This summer I will be interning at Georgia Health Science University in Augusta, Georgia.  My program started May 21, and since then I’ve been doing a lot of reading and observing.  The goal of my research team is to develop new therapeutic targets in treatment and prevention of diabetic retinopathy.  Diabetic retinopathy is a diabetic eye disease caused by changes in the blood vessels in the retina.  It is currently the leading cause of blindness in industrialized countries.  With the increase in diabetes, more research is being devoted in trying to prevent these deteriorating illnesses.
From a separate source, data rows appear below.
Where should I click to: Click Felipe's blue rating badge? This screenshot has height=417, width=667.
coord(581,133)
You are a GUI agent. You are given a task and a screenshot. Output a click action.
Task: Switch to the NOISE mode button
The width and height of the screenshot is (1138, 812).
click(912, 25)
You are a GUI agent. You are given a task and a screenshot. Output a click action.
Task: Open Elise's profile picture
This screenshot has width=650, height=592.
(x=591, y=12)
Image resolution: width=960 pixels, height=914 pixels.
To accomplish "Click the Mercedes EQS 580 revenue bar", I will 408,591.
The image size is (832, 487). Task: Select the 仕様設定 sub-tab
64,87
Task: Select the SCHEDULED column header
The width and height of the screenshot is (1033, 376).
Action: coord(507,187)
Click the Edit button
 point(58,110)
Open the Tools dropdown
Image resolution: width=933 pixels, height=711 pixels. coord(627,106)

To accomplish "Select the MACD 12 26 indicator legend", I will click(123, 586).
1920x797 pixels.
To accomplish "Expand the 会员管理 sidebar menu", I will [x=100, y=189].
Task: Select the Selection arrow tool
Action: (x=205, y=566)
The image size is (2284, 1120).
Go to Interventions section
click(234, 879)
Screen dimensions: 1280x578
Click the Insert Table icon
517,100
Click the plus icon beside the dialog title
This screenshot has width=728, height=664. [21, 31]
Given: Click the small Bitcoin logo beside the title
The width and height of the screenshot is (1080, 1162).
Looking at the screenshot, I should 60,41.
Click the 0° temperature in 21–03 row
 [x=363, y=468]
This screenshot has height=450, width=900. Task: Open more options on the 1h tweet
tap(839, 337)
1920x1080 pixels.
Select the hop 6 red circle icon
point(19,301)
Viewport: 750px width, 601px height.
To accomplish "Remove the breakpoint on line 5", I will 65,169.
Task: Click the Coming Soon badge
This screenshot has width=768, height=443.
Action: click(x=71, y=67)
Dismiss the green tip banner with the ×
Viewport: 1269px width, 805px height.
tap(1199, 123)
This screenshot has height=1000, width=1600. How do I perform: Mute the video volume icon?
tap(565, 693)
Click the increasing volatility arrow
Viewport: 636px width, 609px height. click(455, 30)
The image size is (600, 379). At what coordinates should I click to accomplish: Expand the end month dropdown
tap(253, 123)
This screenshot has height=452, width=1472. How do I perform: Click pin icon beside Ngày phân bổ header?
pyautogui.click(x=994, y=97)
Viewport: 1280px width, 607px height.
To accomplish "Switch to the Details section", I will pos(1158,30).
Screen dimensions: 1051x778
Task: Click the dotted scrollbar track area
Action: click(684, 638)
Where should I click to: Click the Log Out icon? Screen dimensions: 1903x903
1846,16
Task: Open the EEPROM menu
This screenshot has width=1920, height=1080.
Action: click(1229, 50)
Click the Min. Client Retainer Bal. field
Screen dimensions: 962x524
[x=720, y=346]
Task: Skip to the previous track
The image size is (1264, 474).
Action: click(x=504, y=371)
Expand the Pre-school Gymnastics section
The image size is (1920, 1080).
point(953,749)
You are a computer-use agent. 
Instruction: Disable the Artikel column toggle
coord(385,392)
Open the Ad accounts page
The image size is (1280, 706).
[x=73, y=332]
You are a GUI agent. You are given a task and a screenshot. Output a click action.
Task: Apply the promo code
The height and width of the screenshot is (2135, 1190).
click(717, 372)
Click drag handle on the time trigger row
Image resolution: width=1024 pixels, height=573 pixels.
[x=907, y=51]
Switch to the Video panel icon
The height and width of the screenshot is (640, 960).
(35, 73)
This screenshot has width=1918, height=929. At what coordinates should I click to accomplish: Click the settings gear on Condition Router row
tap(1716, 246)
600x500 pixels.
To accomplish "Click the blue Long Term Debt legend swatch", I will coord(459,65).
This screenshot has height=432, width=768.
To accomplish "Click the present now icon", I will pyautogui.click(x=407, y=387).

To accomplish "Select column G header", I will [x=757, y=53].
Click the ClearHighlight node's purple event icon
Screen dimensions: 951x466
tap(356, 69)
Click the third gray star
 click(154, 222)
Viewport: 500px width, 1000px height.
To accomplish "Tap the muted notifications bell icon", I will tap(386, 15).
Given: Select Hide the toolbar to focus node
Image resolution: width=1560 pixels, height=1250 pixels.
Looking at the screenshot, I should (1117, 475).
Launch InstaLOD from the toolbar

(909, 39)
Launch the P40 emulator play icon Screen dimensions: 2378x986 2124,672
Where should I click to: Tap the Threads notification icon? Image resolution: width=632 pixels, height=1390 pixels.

By discovery and analyzing novel biochemical transporters and receptors in the retina, we hope to find a way to prevent or treat diabetic retinopathy.  The specifics of what project I will be working on are still being determined.  However, recent research has categorized diabetic retinopathy as an inflammatory disease.  My mentor identified the expression of GPR109A, a G-protein coupled receptor, in the retinal pigment epithelium of the retina.  A G-protein receptor senses molecules outside of the cell which then induces a cellular response inside the cell. This receptor when bonded to niacin or B-hydroxybutyrate will stimulate anti-inflammatory responses which could help to reduce the symptoms of diabetic retinopathy.  Most likely I will be continuing to study this receptor in the retina because it is an attractive drug target for treatment.